Use kitchen scissors or a pallet knife to trim away the excess from the edges and gently tuck under to give a straight edge. Don’t worry too much about the bottom edges as they will be covered with ribbon later, as long as there is no icing sticking out, this job is done.
These need to be made at least a week prior to allow the fondant to dry and become hard.
Roll out 200g of the white fondant to approximately 1/2cm thickness. It can be easier to roll it out on greaseproof paper – don’t forget to use icing sugar if it starts to stick. Using your rolling pin, gently turn the icing regularly so that the bottom won’t stick.
Using a paper stencil cut out nine tiles and place on a tray with greaseproof paper.

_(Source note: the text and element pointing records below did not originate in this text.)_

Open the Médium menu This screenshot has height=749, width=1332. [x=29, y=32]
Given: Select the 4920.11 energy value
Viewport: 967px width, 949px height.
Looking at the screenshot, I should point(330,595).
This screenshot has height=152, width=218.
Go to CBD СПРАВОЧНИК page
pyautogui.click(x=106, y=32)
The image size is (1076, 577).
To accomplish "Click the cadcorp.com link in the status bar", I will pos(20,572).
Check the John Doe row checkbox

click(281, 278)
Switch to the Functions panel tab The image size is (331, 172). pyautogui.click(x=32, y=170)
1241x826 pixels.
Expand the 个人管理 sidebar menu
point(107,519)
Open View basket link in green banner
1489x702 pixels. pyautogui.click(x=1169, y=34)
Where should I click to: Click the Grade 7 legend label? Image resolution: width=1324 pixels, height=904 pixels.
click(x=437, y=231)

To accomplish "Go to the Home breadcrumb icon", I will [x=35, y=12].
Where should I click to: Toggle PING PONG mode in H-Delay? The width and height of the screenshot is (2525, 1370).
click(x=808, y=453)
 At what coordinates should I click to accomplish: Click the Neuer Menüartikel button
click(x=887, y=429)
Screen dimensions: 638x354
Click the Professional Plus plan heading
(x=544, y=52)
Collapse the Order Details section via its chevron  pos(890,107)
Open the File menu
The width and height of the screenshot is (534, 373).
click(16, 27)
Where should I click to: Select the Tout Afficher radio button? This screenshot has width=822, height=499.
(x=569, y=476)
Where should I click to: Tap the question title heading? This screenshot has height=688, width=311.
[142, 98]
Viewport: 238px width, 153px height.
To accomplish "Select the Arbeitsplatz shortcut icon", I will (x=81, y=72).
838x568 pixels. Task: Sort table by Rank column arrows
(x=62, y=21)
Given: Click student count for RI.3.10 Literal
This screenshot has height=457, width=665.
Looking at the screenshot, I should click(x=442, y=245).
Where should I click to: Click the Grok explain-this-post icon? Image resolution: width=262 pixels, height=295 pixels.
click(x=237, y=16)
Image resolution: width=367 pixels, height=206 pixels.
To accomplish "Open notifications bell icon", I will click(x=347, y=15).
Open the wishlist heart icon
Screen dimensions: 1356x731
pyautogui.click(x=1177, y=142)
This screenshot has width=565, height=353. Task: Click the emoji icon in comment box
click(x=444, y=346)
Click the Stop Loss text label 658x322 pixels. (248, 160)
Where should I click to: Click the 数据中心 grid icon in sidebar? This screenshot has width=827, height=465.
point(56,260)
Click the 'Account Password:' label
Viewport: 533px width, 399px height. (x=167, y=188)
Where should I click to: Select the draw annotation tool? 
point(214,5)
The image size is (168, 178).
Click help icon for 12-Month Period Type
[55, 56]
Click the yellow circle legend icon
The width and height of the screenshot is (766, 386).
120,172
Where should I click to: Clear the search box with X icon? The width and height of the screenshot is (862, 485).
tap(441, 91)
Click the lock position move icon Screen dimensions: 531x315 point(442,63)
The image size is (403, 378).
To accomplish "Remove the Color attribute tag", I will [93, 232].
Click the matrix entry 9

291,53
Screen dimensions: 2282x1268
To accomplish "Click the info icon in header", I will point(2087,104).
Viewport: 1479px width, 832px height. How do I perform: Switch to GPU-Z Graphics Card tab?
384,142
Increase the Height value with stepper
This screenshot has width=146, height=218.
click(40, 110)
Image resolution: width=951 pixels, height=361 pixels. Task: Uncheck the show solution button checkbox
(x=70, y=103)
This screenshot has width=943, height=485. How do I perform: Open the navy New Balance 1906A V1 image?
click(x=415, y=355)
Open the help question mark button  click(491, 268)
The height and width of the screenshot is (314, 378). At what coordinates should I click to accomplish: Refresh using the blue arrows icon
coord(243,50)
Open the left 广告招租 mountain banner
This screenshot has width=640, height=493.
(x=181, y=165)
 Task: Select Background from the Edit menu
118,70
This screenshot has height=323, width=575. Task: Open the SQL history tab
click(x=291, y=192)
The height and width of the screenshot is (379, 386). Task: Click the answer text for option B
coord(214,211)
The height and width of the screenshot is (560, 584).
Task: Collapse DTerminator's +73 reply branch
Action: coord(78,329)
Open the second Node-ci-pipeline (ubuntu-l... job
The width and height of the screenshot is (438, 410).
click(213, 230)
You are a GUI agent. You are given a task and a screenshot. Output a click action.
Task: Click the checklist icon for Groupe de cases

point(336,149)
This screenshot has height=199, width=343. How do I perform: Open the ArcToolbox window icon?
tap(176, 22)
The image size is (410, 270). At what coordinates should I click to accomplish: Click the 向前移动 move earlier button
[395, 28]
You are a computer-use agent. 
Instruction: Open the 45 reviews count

Colour 70g of fondant black and 10g blue, roll and cut out the letters. Using a little water, stick onto each tile.
Keep the tray in a dry place to allow the fondant icing to dry.
Place chocolate in a bowl and microwave on high for one minute. Remove and stir until all chocolate is melted. You may need to heat for a further 30 seconds, just be careful not to overheat or the chocolate will burn.
Pour onto a large sheet of greaseproof paper and either spread with a pallet knife or pick up an edge and use the same method you use when you are trying to flick the creases from your sheets when you are folding them up (but gentler with this!). The chocolate shouldn’t be any thicker than 1cm. If it’s not right, allow the chocolate to set before re-melting (not so much mess) and try again.
Just before it is fully set, use a sharp knife to cut blocks. You will need two blocks which are 13cm x 13cm for the top and bottom and four blocks which are 13cm x 10cm for the sides.
Melt 50g of chocolate and pour into a small piping bag, using it to glue the walls together. Allow each join to set before starting on another side. Use books or straight edges to prop the chocolate and keep it upright.
Finishing the cake
Measure enough blue ribbon to wrap around base of cake, cut and secure with pins.
Repeat this process with the Happy Birthday ribbon.
Cut the remaining blue ribbon in half and lay each piece on the cake, in the centre, in a cross. Place the chocolate box on top of the ribbon so it is sitting in the centre of the ribbon and cake.
Lay bottom of the box with tissue paper before filling with letter tiles. Lay a sheet of cellophane between each tile.
Print off the word game and answers and lay in the box before putting on the lid and tying up the ribbon.
Finish with candles.
- Make the letter tiles ahead of time to allow the fondant icing to dry so it is hard enough to sit in the chocolate box.
- You could use white chocolate for the box and pink icing if blue does not suit.
- If you have any leftover ganache, use it as a delicious chocolate sauce!
- This recipe was created by Sonia Anthony.
From Chef Sonia
Although I am a qualified chef, I’ve had no formal cake making training. What I have learned is through trial and many errors. I hope that by sharing my knowledge, you can become as confident and as excited about cake making as I am! (without the mistakes!) I think the most important thing is to ‘give it a go,’ you’ll be producing amazing cakes before you know it!